Значит ли это, что Некрасов сознательно приукрашивал войну, зная, что в противном случае повесть не напечатают? Что партии и правительству не нужна была настоящая правда о войне, и поэтому был заказ на лакировку? Все не так просто. Тексты, подобные никулинским, в стране-победительнице напечатаны быть не могли – это ясно. Однако момент приукрашивания войны – не политический, а психологический. Любой, кто успел порасспрашивать ветеранов о войне, знает, что самое жуткое и самое неприглядное ты от ветерана никогда не услышишь. Не потому, что вспоминающий врет, а потому, что так устроен механизм памяти: настоящий ад, ад, от которого дыбом встают волосы на голове, вытесняется, замещается другим – ужасным, конечно, но таким, с которым можно еще жить и не сходить с ума.

Поэтому – да, приукрашивание, но приукрашивание искреннее, Некрасов рисует войну именно такой, какой ее помнили (напрашивается: хотели помнить – но, опять же, речь не о сознательном решении, что помнить, а что нет, речь о том, что и впрямь помнили именно такой) все фронтовики. И именно отсюда – эффект узнавания: это про нас, это наша «окопная правда».

Некрасов начал войну в 1941 году, участвовал в Харьковском наступлении и в Сталинградской битве, закончил – в Польше в 1945-м, три раза был ранен, награжден медалью «За отвагу» и орденом Красной Звезды. Он был настоящим фронтовиком – не газетным журналистом, которых в армии ненавидели.
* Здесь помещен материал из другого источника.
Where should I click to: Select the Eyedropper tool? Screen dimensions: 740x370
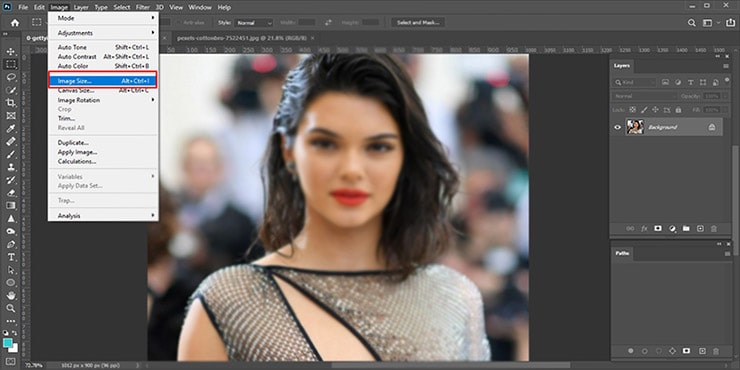[10, 128]
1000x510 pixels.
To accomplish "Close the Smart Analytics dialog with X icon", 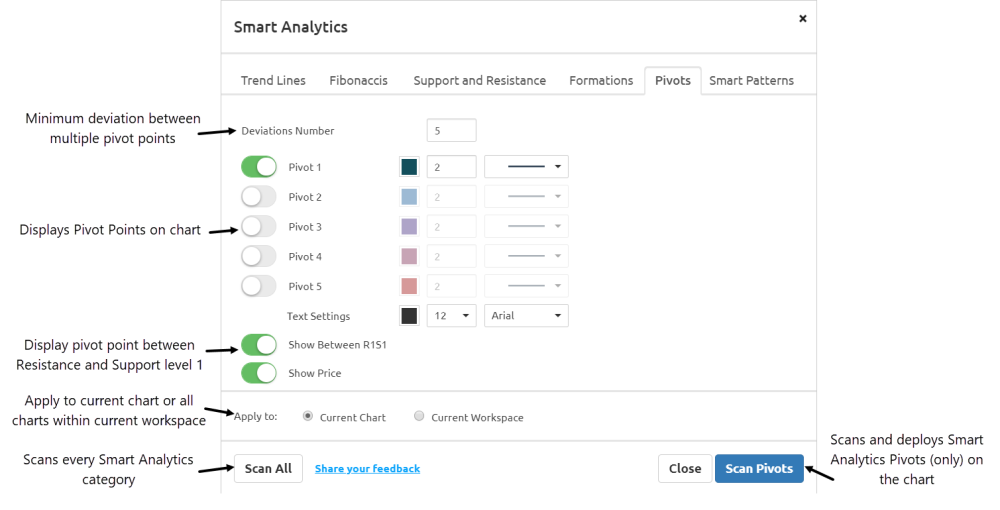I will coord(803,18).
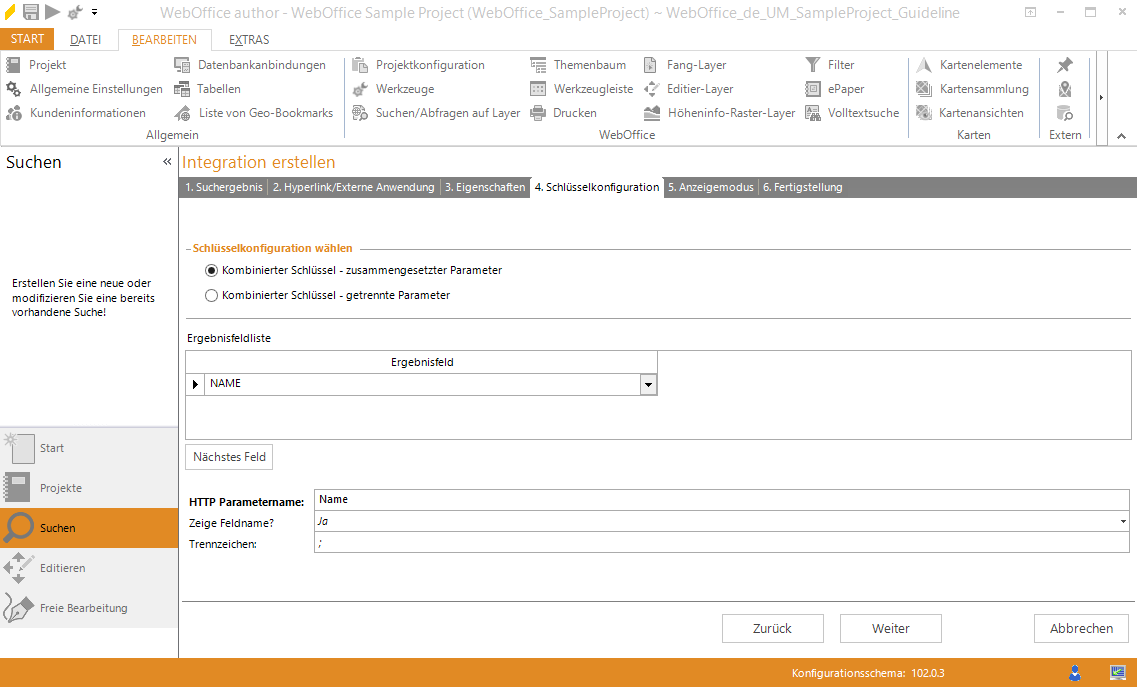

Что выжил – повезло.

Через много лет, уже в Париже, любил вспоминать, как одному литературно-партийному начальнику в его кабинете в Москве кричал, стуча кулаком по столу: «Я немцев в Сталинграде не боялся, так вас уж подавно!» Он был не робкого десятка – душа компании, человек, которого до старости называли Вика. Киевская городская легенда гласит, что (это уже в застойные годы, но все-таки) он выпивши мог выйти на Крещатик и во весь голос ругать советскую власть – не трогали: луареат.